**Task statement:**
Reproduce verbatim the lines from the one containing "Task: Select the black avatar with white text" up to and including the one containing "The height and width of the screenshot is (800, 1280).".
....
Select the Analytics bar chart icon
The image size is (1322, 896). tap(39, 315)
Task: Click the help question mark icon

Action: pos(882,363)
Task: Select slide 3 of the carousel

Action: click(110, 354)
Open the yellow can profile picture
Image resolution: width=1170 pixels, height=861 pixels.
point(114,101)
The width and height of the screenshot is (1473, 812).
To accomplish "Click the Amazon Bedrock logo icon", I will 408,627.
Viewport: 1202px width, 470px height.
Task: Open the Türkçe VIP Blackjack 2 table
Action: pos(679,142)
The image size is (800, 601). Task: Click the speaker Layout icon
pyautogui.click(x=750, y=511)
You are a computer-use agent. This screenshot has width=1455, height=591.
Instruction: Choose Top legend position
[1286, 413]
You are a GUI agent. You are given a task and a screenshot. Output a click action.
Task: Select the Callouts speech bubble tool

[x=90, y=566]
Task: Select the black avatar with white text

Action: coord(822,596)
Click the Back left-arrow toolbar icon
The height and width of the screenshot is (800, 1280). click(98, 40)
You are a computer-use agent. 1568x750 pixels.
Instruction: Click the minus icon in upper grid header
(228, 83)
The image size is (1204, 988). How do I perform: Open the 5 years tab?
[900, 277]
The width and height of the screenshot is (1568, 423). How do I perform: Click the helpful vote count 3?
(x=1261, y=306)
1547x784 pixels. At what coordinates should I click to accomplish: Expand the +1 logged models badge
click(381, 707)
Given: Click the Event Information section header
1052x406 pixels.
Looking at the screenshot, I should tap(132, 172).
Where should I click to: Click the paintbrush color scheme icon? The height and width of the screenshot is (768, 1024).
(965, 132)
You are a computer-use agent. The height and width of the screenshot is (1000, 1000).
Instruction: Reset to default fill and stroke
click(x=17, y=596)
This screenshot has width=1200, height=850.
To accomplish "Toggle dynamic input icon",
....
**Result of the exercise:**
Task: Select the black avatar with white text

Action: coord(822,596)
Click the Back left-arrow toolbar icon
The height and width of the screenshot is (800, 1280). click(98, 40)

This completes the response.